Regardless, said the latest incarnation of the Court of Appeal, the inadmissible evidence did not lead to a miscarriage of justice.  There was other evidence available to support a conviction.  It applied what is called “the proviso” and upheld Mr Lundy’s conviction.

Since then, there have been murmurings about an appeal to the Supreme Court.  I divert briefly here to say I’m not sure I immediately see on what grounds the Supreme Court would grant leave.  The two most likely grounds (and even then…) seem either to have another look at the proviso (although that seems reasonably well-settled), or else allow leave on the general miscarriage ground (but they’d probably want to restrict the points on which they allow argument rather than allow a complete rehearsal of all the points taken in the Court of Appeal).

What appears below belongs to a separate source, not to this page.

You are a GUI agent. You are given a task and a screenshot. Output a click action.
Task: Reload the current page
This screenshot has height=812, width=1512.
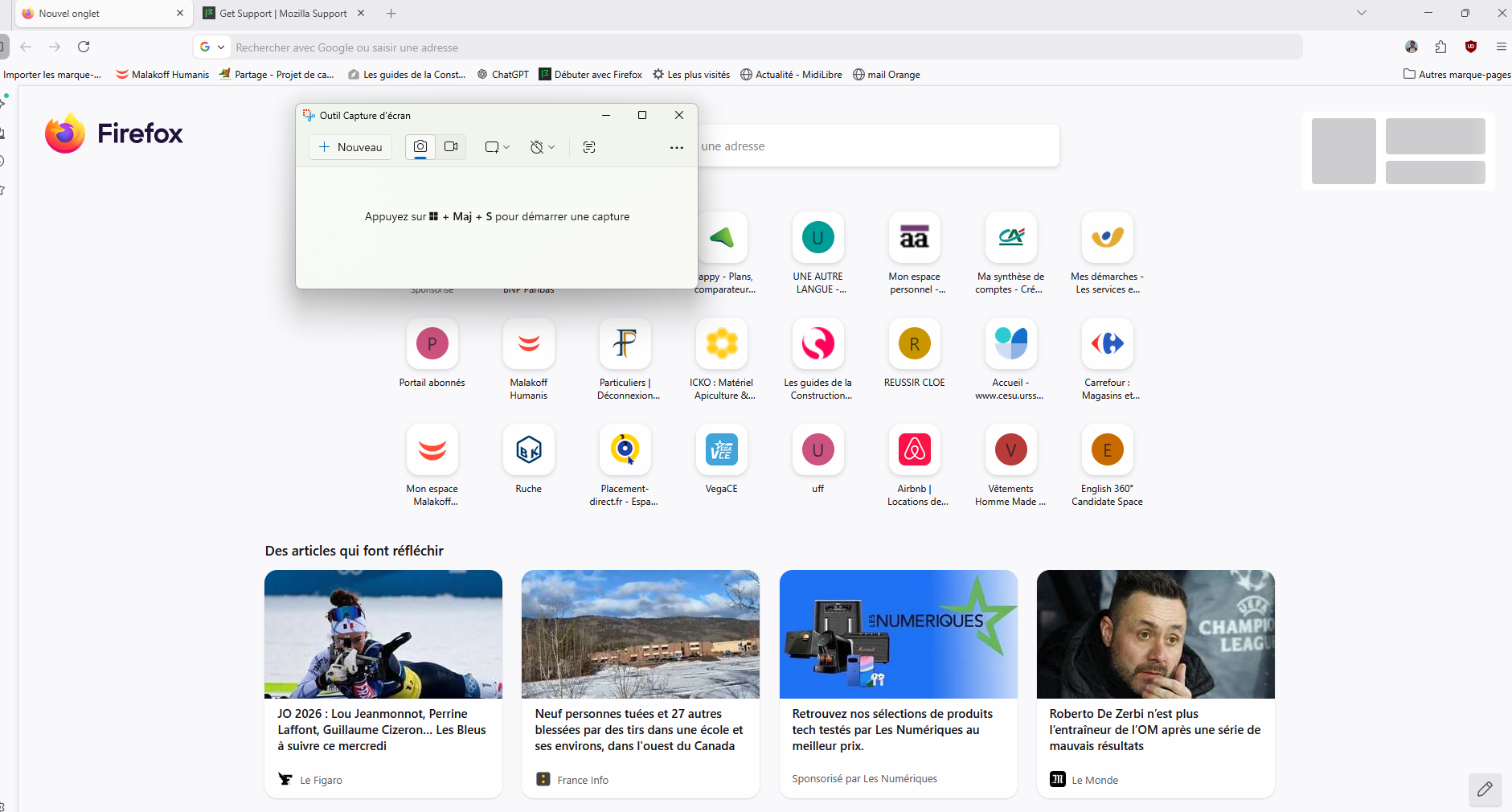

Assuming an appeal is taken, and assuming leave is granted, who would hear the appeal?  The available pool of justices seems slim for the following reasons.

The current permanent Supreme Court bench is as follows:

  • Elias CJ
  • William Young J
  • Glazebrook J
  • O’Regan J
  • Ellen France J

Any appeal will be heard next year, at which point Elias CJ may well be retired (her Honour retires in March 2019), but she will presumably stay on as an acting Judge (and will be first off the rank for acting Judge according to this policy).

The three likely replacements for Elias CJ are:

  • Kós P
  • Winkelmann J
  • Williams J

And then remaining on the potential acting Judge rank are (in order):

  • Arnold J
  • McGrath J (he is listed on the Court website but it may not be updated.  He is not listed as an acting Judge in the front of the New Zealand Law Reports.)

Having set up our Guess Who board, let’s start eliminating contenders.  Remember, we need five to sit on a Supreme Court panel.  I am also assuming that having sat on a previous hearing will be enough for disqualification.  It may be that the Court takes a tougher line on disqualification.

Did your Supreme Court justice sit on the Privy Council board that allowed Mr Lundy’s appeal in [2013] UKPC 28, [2014] 2 NZLR 273?

Eliminate Elias CJ from contention.

Did your Supreme Court justice sit on the most recent Court of Appeal decision dismissing Mr Lundy’s appeal in [2018] NZCA 410?

Eliminate Winkelmann J from contention.

Did your Supreme Court justice determine that the mRNA evidence was admissible at pre-trial first instance on the retrial following the Privy Council decision?

Eliminate Kós P from contention.

Did your Supreme Court justice determine that the mRNA evidence was admissible at pre-trial appeal on the retrial following the Privy Council decision in [2014] NZCA 576?

Eliminate Ellen France J from contention (although she was in the minority that would have allowed the appeal).

Did your Supreme Court justice sit ALL THE WAY BACK IN 2002 on Mr Lundy’s first appeal to the Court of Appeal in (2002) 19 CRNZ 574 (CA)?

Eliminate Glazebrook and McGrath JJ from contention.

Do we have anyone left?

Who does that leave?  The best case scenario for available judges is that Williams J gets promoted to the Supreme Court following Elias CJ’s retirement.  The permanent members who can sit will then be William Young, O’Regan and Williams JJ.  Assuming Arnold J can still be drawn upon (his acting warrant lasts until 11 April 2019 but he might be authorised to sit on the proceeding), that makes four.

So it would seem likely that the Supreme Court would draw on the next most senior Court of Appeal justice (as per their stated policy online – although not expressly required by the Senior Courts Act 2016).  Except they can’t!  Because that is French J, who also sat in the [2014] NZCA 576 Lundy proceeding.  That leaves Miller J.

But worst case would be if Winkelmann J goes to the Supreme Court in place of Elias CJ.  That means that only William Young and O’Regan JJ can sit.  They can draft in Arnold J (again, assuming his warrant gets extended or he is otherwise authorised to sit).  Then Miller J comes in from the Court of Appeal to take it to four members.  But then the next two members of the Court of Appeal are not eligible – Cooper and Asher JJ both sat in the most recent Court of Appeal decision.  So Brown J could end up sitting on the Supreme Court for the hearing of any Lundy appeal.